Respinte le opposizioni di Benetton: via libera alla procedura, con rilevanti chiarimenti fiscali
Il Tribunale di Palermo ha omologato il concordato semplificato di gruppo del “Gruppo Venturato”, realtà storica del retail dei marchi Benetton e Sisley in Sicilia e Calabria.
Con il decreto della Sezione IV (proc. n. 2/2025 P.U.), i giudici hanno respinto integralmente le articolate opposizioni del principale creditore, Benetton Group, che contestava l’ammissibilità e la convenienza della procedura.
Le società del gruppo sono state assistite dagli avvocati Michele Perrino, Gaspare Spedale e Ignazio Gabriele Gucciardo, con il supporto degli advisor economico-finanziari prof. Elbano de Nuccio, ordinario di Economia Aziendale all’Università LUM di Bari, e dott.ssa Laura Genchi.
Secondo il Tribunale, l’iter seguito dalle società è stato pienamente corretto. Dopo una fase intensa e documentata di composizione negoziata, il gruppo ha potuto accedere legittimamente al concordato semplificato ex artt. 25-sexies e seguenti del Codice della crisi d’impresa e dell’insolvenza (CCII).
Le contestazioni Benetton e la risposta dei giudici
Benetton aveva sostenuto l’esistenza di un difetto di buona fede nella fase di composizione negoziata, nonché presunte irregolarità di natura contabile, fiscale e lavoristica. Il Tribunale ha però ritenuto tali contestazioni puntualmente infondate, valorizzando la correttezza delle trattative – come attestato dall’esperto nominato –, la regolarità della documentazione prodotta e la fattibilità complessiva del piano.

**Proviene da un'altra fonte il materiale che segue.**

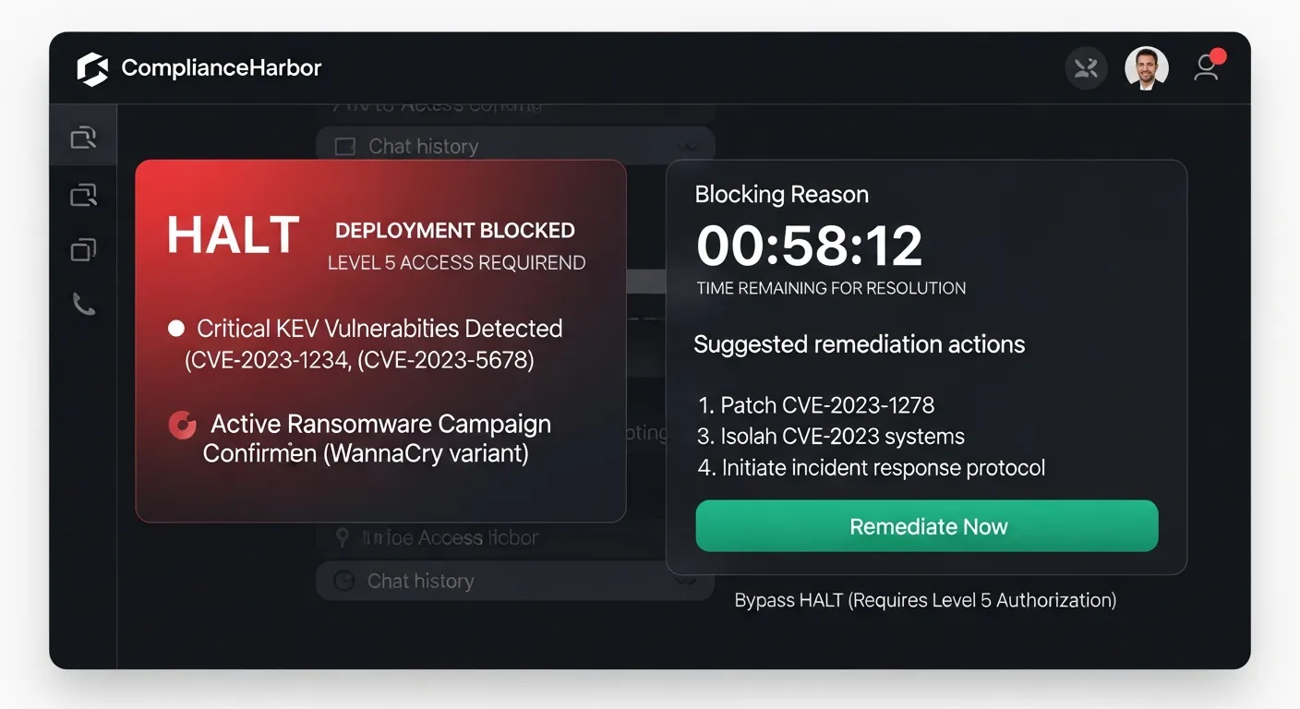The image size is (1300, 709).
Task: Click the second share/export icon in the sidebar
Action: pyautogui.click(x=83, y=194)
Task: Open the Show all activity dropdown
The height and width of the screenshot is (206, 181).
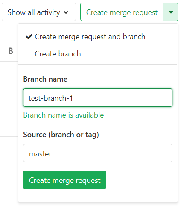Action: (x=39, y=12)
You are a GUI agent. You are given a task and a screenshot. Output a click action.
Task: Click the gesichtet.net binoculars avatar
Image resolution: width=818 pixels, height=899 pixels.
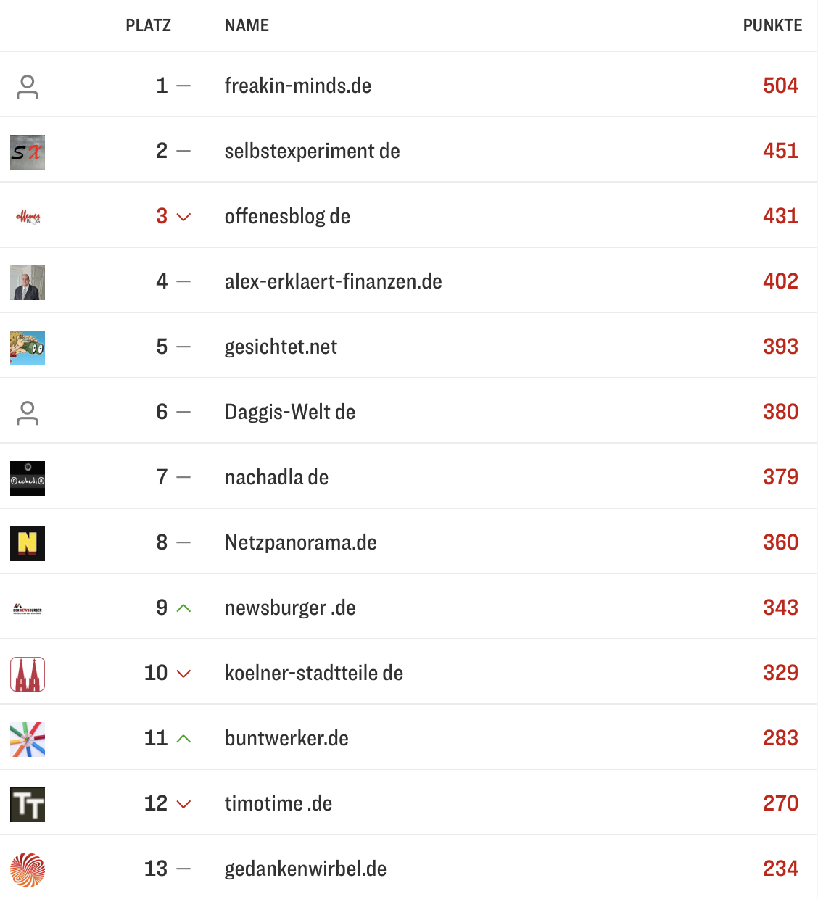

I giudici hanno inoltre escluso qualsiasi pregiudizio per i creditori rispetto all’alternativa della liquidazione giudiziale, ritenendo il concordato non solo ammissibile, ma anche preferibile sotto il profilo degli interessi coinvolti.
Il nodo fiscale e le note di variazione IVA
Particolarmente significativo è il passaggio dedicato al profilo fiscale. Il Tribunale ha affermato che anche nel concordato semplificato trova applicazione integrale l’art. 26 del DPR 633/1972, in materia di note di variazione IVA. Ciò consente al creditore di recuperare l’imposta senza che il debitore sia tenuto a registrare un nuovo debito IVA.
L’interpretazione si fonda su tre pilastri: la natura pienamente concorsuale del concordato semplificato, la ratio di neutralità dell’imposta sul valore aggiunto e la recente norma di interpretazione autentica sulle sopravvenienze attive (art. 8 del d.lgs. 186/2025), che conferma l’assimilazione del concordato semplificato alle altre procedure liquidatorie.
Un provvedimento dal forte impatto sistemico
Il decreto palermitano affronta anche ulteriori questioni di rilievo, tra cui la delimitazione del perimetro del “gruppo” ai fini della procedura, la gestione dei crediti dei lavoratori trasferiti a Benetton dopo la chiusura dei punti vendita, la valutazione prudenziale dei crediti infragruppo, nonché l’apporto di finanza esterna e l’utilità minima richiesta dall’art. 25-sexies CCII.
All’esito di tale analisi, il Tribunale ha giudicato il piano fattibile e non pregiudizievole, omologandolo integralmente e nominando l’avv. Vittorio Viviani quale liquidatore giudiziale.
Un precedente destinato a fare scuola
La decisione rappresenta uno dei primi provvedimenti a esaminare in modo così ampio e sistematico il concordato semplificato di gruppo, offrendo indicazioni destinate a orientare la prassi e l’interpretazione degli operatori, nonché le valutazioni dei creditori istituzionali.
L’esito positivo della procedura segna un risultato di rilievo per il team legale e finanziario che ha seguito la vicenda, in un contesto reso particolarmente complesso dall’impatto economico e sociale della decisione di Benetton di dismettere la rete di franchising, scelta che ha già attirato una vasta attenzione a livello nazionale.